▽

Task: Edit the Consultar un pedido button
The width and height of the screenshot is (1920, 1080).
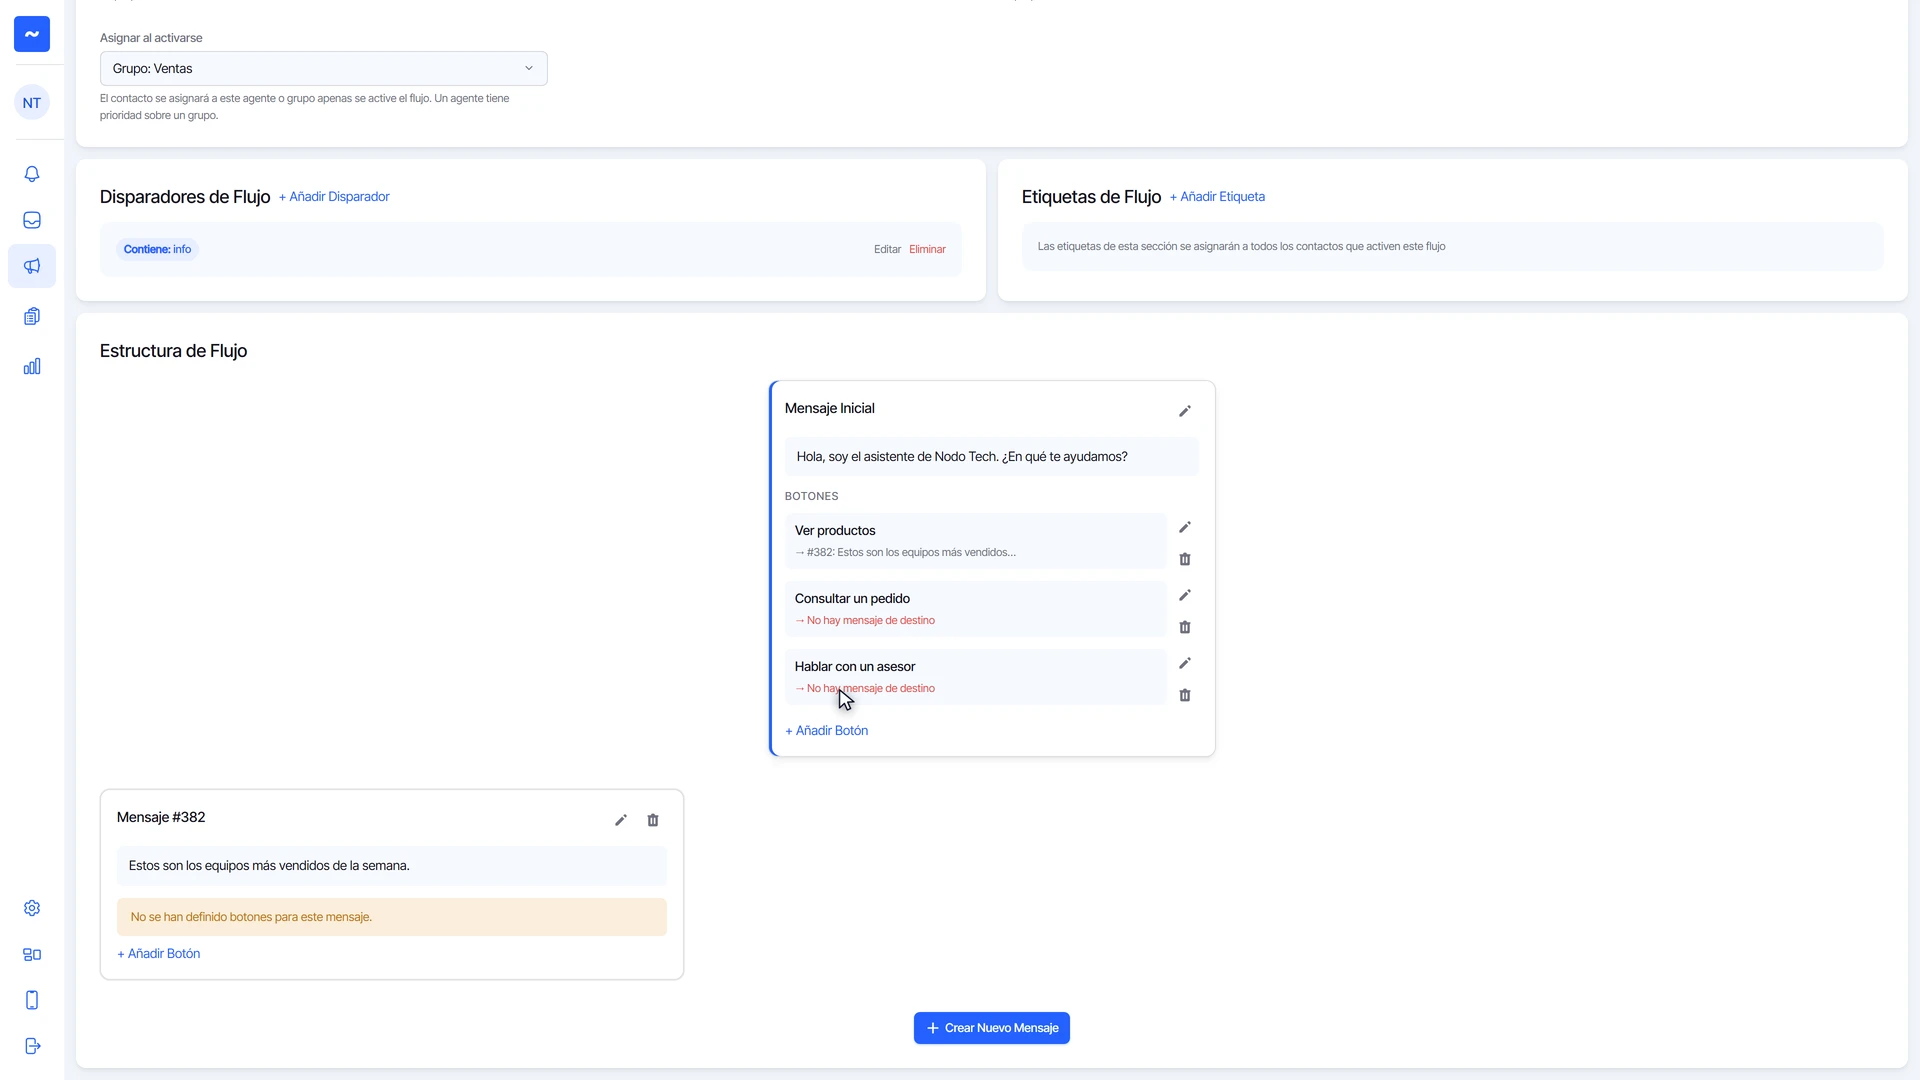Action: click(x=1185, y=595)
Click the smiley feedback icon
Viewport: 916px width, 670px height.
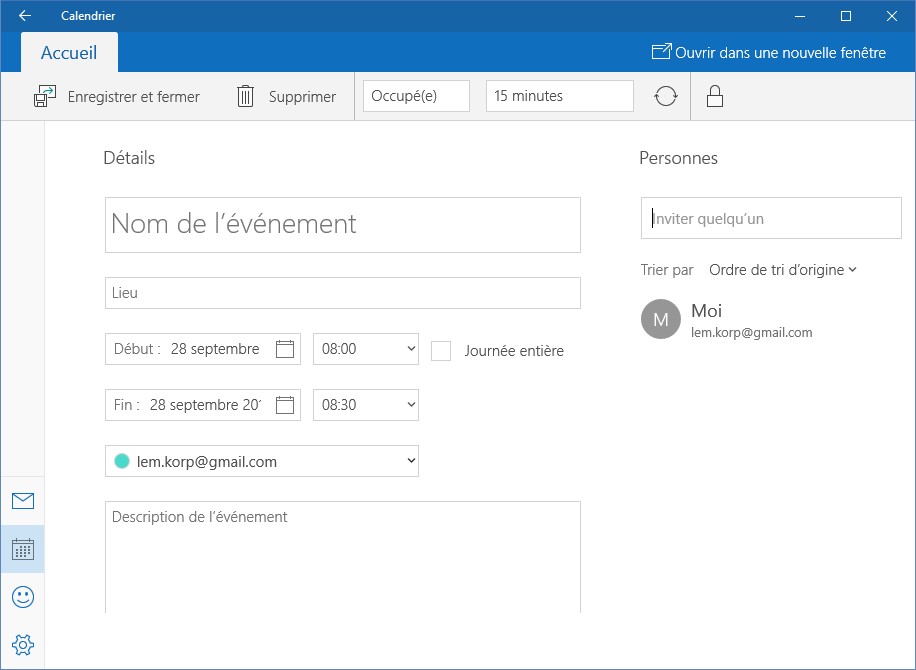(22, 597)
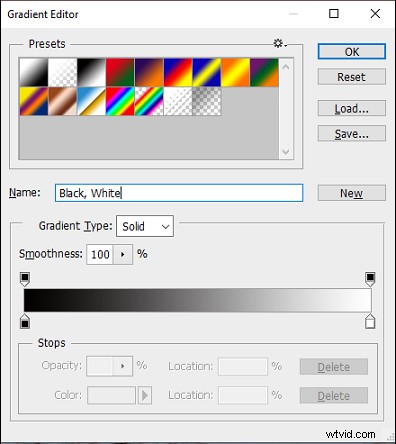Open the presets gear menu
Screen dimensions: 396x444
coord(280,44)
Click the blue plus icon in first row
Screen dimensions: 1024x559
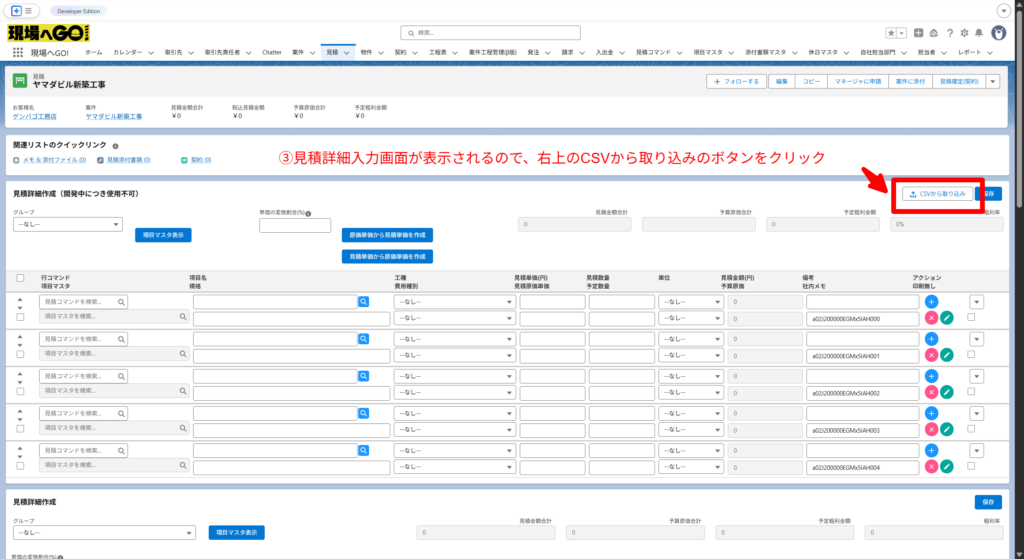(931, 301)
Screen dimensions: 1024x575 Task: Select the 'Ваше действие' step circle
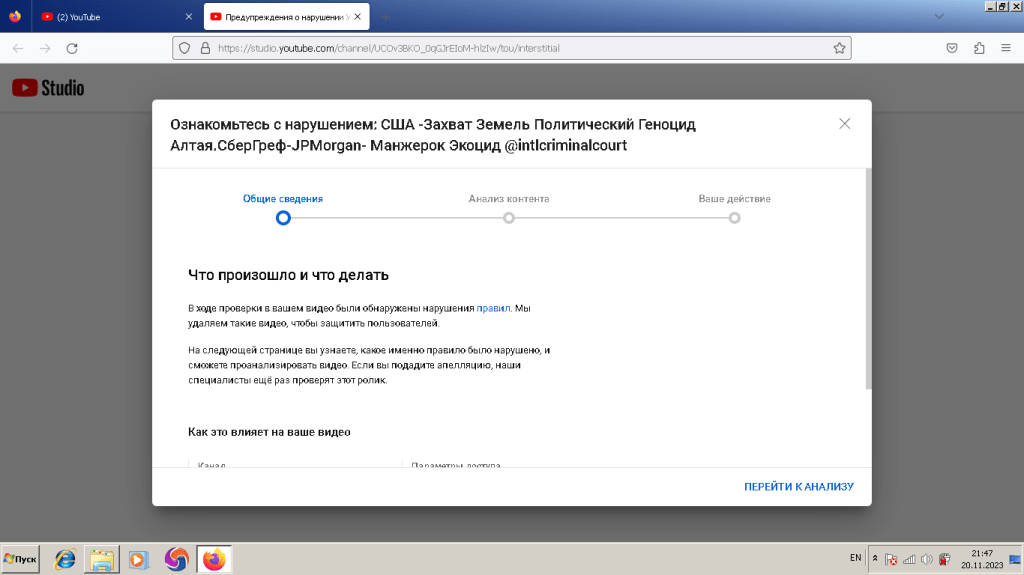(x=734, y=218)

△
▽

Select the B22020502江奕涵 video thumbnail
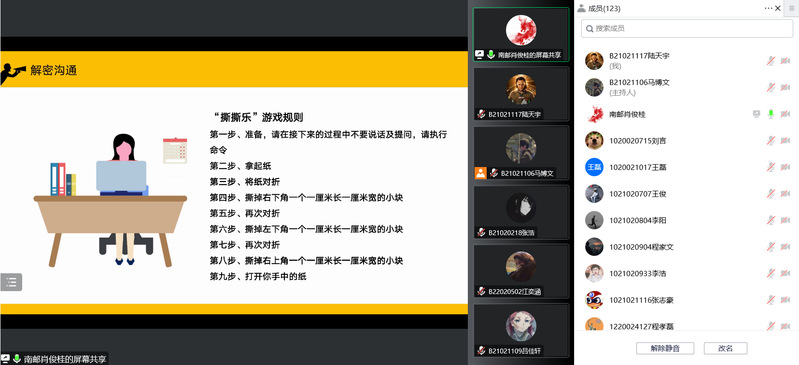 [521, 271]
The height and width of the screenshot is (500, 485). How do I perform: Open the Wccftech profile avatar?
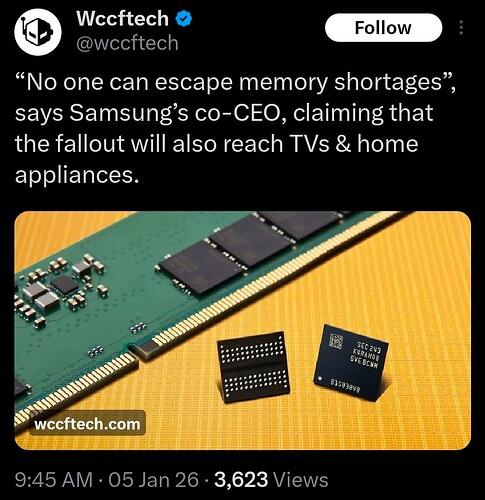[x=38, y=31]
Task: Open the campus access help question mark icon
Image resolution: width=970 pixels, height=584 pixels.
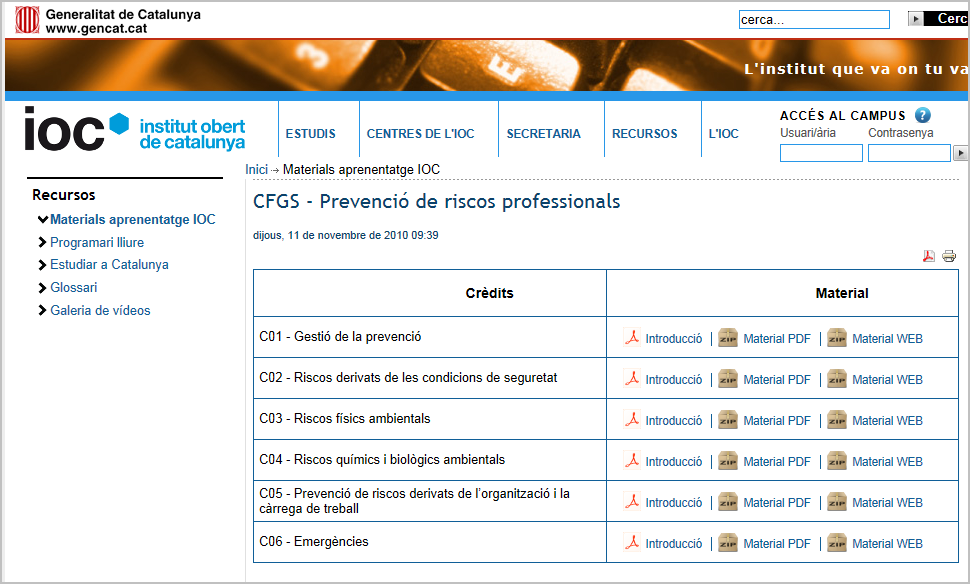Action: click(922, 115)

△

* [EXERCISE DETAILS]
Go through the records above and return each line in which the word "icon" occurs.

* [TASK OUTPUT]
Click the smiley feedback icon
Click the blue plus icon in first row
Task: Open the campus access help question mark icon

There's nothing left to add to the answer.